## [WORK INSTRUCTIONS]
In the listing, swap "Toggle" for "Switch" and write out the lines from the line with "This screenshot has height=819, width=1456." to the line with "Looking at the screenshot, I should point(576,258).", leaving everything else unchanged.

## [EXTRACTED INFORMATION]
▬▬▬▬▬▬▬▬▬▬

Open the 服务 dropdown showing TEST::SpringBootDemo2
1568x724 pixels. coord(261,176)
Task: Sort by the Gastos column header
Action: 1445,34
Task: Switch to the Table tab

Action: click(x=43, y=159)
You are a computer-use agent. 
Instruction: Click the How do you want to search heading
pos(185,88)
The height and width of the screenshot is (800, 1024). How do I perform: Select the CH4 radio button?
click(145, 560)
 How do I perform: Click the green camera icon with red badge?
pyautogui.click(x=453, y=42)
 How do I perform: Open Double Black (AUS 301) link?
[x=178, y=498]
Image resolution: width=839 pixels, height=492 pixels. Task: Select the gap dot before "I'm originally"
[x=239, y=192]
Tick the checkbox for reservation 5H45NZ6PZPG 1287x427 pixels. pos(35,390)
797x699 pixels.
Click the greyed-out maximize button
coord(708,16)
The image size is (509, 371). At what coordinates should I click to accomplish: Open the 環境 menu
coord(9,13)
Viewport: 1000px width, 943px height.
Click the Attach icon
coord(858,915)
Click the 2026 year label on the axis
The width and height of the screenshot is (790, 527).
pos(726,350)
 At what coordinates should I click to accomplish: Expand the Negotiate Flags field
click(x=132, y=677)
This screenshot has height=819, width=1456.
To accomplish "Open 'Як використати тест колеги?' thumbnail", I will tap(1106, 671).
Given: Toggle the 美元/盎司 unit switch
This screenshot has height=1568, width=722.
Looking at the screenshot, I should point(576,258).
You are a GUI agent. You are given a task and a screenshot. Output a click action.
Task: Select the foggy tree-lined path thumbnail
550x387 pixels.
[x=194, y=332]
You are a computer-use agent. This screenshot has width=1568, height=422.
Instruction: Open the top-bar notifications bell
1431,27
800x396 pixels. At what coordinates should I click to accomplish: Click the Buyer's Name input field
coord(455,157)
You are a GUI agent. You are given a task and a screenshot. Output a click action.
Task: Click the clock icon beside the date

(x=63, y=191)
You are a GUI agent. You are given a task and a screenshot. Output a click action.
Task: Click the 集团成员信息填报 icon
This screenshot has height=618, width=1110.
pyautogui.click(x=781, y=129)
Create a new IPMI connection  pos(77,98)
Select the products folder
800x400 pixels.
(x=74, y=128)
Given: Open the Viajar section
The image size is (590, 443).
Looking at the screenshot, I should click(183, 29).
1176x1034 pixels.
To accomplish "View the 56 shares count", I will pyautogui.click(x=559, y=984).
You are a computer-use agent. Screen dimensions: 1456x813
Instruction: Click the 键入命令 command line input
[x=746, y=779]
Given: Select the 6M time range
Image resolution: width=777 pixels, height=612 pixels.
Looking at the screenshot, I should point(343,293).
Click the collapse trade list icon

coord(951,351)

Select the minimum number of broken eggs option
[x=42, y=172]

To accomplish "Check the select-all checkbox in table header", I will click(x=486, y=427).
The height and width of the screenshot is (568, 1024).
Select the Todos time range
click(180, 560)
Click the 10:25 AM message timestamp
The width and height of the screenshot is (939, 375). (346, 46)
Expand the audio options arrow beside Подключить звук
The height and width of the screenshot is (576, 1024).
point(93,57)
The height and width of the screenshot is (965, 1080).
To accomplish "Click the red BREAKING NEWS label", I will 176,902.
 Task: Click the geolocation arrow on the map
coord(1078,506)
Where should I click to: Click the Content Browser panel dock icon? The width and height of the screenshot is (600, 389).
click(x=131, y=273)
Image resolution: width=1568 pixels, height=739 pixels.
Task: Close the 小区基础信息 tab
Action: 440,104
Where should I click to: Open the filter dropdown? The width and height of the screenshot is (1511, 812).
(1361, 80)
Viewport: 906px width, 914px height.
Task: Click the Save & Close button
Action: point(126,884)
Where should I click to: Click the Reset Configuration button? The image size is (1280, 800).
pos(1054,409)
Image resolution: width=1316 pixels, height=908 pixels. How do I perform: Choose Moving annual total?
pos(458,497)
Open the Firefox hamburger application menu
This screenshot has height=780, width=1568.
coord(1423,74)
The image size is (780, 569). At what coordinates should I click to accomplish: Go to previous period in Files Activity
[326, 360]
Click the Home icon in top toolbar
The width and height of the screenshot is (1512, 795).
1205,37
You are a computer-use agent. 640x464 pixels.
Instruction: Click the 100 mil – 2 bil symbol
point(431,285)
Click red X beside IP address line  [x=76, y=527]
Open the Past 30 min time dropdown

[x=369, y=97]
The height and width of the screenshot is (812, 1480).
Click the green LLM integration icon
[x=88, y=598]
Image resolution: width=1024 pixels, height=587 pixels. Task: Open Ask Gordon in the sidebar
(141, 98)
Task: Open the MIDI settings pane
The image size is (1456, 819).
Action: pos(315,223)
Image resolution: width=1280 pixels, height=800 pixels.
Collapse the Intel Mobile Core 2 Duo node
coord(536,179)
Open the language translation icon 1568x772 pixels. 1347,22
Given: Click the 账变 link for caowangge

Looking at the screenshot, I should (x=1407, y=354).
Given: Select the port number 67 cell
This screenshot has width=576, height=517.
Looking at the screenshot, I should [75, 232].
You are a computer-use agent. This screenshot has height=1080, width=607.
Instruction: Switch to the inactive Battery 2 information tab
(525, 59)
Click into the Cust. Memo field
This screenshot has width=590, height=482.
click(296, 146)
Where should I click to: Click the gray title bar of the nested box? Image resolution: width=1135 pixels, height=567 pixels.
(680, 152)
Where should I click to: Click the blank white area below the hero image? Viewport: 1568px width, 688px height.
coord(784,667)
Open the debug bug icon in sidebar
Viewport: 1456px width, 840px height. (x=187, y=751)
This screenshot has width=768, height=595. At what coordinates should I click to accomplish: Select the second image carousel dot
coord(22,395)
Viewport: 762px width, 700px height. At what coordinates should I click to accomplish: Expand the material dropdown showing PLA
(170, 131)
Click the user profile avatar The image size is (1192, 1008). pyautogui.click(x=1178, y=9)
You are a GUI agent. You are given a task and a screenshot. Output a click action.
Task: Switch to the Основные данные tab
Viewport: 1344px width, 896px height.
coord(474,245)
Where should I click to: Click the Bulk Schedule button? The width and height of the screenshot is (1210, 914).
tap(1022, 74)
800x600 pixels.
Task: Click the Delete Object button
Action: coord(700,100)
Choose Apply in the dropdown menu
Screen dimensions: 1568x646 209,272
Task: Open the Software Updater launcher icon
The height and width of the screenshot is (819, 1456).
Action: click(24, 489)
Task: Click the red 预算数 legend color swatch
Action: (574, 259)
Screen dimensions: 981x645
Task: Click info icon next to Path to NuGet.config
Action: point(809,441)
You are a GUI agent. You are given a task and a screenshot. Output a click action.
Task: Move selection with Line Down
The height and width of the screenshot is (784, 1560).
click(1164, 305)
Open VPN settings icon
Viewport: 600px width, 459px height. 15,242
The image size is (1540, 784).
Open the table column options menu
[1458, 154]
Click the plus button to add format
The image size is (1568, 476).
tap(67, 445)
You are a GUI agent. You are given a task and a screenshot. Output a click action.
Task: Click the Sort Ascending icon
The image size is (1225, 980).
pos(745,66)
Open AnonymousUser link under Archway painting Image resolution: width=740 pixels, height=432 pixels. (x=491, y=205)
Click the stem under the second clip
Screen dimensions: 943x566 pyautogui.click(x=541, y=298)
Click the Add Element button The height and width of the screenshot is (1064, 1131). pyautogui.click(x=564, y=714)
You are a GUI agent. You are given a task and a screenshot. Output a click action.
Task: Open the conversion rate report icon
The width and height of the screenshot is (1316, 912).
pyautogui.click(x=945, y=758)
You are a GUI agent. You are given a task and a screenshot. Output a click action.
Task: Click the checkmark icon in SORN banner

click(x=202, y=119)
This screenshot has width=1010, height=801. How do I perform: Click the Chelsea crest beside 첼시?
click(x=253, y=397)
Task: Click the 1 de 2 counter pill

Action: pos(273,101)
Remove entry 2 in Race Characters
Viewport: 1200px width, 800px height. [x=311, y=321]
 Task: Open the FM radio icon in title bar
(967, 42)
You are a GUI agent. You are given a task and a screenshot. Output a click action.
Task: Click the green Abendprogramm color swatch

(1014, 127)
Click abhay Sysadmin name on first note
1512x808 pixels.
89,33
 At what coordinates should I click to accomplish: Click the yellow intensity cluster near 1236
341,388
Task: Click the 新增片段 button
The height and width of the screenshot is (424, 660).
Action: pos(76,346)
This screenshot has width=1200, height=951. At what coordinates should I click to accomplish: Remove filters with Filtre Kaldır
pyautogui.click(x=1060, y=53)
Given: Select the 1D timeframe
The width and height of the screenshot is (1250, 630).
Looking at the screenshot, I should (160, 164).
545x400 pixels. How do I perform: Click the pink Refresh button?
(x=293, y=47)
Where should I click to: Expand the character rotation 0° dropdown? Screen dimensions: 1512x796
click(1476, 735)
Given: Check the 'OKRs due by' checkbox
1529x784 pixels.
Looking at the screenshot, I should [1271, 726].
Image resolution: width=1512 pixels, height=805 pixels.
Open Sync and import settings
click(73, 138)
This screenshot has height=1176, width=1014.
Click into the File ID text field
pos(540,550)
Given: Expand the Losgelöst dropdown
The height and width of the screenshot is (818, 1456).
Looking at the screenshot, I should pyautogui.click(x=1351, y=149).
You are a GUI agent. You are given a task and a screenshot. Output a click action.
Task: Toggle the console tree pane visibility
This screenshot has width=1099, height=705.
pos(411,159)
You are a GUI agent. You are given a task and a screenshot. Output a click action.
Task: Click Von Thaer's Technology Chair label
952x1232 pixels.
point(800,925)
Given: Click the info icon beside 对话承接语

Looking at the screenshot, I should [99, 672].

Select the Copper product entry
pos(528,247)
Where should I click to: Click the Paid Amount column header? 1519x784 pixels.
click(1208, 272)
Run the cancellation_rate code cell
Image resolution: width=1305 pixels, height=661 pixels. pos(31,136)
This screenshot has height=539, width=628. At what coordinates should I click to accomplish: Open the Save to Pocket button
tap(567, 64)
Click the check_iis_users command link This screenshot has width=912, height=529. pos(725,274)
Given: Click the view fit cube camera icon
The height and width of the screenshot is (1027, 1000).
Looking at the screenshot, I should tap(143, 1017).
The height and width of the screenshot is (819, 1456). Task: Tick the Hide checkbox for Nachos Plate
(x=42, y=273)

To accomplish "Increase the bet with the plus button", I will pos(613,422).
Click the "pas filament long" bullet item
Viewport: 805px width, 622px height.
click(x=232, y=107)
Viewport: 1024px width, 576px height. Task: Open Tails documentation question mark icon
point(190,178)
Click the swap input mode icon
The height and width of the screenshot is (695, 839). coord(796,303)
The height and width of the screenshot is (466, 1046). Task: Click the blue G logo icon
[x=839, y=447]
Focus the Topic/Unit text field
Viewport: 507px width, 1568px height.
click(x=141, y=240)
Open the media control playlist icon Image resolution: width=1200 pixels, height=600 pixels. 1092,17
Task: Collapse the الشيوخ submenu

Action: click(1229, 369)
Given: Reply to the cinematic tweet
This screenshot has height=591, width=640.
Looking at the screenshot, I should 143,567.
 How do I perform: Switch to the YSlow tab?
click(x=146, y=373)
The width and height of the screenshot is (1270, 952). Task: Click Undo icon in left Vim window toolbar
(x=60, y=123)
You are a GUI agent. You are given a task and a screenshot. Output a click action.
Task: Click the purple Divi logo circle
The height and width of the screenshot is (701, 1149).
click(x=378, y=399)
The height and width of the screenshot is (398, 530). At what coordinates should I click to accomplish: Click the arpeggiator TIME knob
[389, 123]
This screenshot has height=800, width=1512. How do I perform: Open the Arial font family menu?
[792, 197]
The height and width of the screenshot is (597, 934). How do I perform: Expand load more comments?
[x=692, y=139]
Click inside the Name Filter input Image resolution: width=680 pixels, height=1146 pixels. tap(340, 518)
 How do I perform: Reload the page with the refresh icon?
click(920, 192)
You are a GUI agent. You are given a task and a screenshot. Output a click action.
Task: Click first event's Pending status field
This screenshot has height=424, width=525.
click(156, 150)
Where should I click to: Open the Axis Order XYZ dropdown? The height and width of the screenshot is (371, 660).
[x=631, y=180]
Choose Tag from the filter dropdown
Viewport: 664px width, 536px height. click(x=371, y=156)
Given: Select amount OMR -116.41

▬▬▬▬▬▬▬▬▬▬

## [REPLY]
This screenshot has height=819, width=1456.
To accomplish "Open 'Як використати тест колеги?' thumbnail", I will tap(1106, 671).
Given: Switch the 美元/盎司 unit switch
This screenshot has height=1568, width=722.
Looking at the screenshot, I should point(576,258).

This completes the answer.